**WHAT IS REQUIRED:** Lines of the material that include the string "computer" should be returned.

---------- DATA PROVIDED ----------

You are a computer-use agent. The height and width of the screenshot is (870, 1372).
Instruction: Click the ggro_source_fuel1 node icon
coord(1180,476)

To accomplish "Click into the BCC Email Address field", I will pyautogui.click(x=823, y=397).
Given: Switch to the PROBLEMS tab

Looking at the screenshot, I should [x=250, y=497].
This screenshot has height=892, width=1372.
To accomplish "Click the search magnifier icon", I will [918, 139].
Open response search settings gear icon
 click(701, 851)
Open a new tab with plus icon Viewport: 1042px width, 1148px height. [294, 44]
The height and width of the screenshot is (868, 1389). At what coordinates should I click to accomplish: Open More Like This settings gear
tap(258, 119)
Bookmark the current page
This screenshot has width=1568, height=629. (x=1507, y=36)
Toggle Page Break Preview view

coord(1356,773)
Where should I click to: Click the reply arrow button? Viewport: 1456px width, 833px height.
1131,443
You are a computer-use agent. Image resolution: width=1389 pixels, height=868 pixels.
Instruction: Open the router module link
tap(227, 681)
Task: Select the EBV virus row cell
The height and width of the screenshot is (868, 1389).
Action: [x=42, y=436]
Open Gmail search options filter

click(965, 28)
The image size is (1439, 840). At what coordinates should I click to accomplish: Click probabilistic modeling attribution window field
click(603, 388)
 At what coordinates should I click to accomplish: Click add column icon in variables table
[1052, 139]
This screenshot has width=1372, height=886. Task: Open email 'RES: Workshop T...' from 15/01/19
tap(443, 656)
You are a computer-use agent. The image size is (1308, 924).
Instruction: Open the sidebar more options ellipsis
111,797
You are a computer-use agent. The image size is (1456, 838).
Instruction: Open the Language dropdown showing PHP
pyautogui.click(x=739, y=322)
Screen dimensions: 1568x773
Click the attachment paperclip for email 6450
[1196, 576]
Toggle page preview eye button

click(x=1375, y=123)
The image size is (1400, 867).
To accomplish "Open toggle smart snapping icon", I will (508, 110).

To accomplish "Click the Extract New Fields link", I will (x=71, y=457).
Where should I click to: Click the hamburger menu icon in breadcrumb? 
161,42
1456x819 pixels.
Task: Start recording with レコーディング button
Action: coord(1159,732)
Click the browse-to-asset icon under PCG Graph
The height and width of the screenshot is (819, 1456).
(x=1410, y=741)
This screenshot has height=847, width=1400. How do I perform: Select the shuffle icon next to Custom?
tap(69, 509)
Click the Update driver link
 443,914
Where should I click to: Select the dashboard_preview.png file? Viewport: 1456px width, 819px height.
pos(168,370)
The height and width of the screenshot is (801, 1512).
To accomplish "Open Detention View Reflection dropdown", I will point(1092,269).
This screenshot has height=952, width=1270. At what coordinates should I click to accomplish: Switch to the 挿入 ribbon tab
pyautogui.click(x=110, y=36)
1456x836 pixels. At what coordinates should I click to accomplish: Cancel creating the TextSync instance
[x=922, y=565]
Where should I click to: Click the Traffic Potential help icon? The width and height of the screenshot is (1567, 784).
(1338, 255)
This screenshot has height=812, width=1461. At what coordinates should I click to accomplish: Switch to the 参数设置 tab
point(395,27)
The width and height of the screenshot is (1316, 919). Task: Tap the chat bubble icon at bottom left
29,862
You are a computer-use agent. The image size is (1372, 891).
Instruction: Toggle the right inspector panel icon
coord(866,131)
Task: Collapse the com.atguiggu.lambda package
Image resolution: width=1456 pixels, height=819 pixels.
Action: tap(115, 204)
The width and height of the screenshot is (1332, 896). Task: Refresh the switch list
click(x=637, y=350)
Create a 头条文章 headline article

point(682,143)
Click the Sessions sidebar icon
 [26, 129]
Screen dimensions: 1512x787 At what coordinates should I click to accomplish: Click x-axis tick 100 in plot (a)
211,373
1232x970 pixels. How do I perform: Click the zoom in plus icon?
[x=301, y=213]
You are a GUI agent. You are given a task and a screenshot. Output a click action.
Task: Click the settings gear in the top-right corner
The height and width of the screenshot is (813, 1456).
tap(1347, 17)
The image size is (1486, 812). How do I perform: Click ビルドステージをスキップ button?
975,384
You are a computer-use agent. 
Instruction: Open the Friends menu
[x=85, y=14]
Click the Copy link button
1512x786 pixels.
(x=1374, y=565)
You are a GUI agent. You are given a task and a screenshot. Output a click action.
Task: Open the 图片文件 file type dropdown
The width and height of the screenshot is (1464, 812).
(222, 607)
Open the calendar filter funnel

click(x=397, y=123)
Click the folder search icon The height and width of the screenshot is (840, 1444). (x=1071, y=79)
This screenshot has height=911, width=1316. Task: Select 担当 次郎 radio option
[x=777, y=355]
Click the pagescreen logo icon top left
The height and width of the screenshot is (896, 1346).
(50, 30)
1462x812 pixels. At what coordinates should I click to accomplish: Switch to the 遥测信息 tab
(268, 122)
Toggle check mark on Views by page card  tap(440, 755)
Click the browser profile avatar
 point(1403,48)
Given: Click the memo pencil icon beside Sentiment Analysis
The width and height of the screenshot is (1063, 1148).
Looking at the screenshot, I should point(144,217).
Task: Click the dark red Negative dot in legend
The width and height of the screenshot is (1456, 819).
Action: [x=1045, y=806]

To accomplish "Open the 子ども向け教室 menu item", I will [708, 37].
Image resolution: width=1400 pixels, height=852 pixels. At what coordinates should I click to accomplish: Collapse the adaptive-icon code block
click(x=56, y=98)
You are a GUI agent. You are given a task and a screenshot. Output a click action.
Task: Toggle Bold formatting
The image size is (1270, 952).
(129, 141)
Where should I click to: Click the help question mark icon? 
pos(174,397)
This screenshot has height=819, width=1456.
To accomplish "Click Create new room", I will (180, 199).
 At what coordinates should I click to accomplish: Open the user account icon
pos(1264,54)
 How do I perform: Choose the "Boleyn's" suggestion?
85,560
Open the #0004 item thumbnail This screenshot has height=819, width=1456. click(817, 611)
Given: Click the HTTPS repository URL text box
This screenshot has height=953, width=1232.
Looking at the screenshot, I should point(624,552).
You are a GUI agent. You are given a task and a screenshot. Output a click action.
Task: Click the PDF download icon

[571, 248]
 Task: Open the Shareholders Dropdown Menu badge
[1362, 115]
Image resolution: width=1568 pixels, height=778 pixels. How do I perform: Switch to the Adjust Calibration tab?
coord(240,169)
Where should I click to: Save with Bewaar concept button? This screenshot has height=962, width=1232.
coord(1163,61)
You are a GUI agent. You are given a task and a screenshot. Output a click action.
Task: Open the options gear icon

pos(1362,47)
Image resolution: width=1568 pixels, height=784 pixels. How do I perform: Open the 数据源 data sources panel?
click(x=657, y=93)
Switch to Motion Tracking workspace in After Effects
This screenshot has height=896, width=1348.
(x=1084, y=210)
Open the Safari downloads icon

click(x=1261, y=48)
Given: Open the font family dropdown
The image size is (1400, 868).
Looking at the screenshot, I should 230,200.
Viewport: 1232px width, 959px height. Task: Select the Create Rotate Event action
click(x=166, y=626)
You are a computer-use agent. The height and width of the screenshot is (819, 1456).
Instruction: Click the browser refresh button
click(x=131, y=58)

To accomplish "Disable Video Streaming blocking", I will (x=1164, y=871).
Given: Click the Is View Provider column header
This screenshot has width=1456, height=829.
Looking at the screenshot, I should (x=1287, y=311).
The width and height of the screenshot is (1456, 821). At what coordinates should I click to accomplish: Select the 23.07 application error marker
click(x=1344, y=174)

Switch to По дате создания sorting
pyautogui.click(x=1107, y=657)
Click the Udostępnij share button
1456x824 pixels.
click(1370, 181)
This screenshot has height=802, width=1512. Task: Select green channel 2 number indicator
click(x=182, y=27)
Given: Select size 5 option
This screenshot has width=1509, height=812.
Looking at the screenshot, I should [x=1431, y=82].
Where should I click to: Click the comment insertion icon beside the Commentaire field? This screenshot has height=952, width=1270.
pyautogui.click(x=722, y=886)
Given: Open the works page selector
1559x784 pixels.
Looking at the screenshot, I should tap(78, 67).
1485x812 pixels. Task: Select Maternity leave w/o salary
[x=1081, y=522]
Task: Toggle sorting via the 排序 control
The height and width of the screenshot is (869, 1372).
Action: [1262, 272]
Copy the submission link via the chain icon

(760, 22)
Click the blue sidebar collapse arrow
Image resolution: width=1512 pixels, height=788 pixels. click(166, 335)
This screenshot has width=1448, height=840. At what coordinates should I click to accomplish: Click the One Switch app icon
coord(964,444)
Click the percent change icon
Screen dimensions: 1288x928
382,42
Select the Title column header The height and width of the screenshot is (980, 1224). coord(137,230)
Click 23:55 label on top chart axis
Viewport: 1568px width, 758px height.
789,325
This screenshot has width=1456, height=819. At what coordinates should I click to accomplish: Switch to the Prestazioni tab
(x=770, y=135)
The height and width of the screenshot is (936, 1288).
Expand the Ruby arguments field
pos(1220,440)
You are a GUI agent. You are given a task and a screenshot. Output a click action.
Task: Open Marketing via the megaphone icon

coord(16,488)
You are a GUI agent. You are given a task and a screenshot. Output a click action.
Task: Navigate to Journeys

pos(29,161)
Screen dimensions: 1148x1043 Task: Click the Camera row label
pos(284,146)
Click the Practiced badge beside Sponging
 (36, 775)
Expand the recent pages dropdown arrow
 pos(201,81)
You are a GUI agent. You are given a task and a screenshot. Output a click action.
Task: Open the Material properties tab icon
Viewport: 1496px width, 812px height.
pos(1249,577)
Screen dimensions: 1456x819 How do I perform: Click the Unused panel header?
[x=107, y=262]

----------

**YOUR SOLUTION:**
You are a computer-use agent. The height and width of the screenshot is (870, 1372).
You are a computer-use agent. Image resolution: width=1389 pixels, height=868 pixels.
You are a computer-use agent. The image size is (1308, 924).
You are a computer-use agent. The image size is (1456, 838).
You are a computer-use agent. The image size is (1372, 891).
You are a computer-use agent. 
You are a computer-use agent. The height and width of the screenshot is (819, 1456).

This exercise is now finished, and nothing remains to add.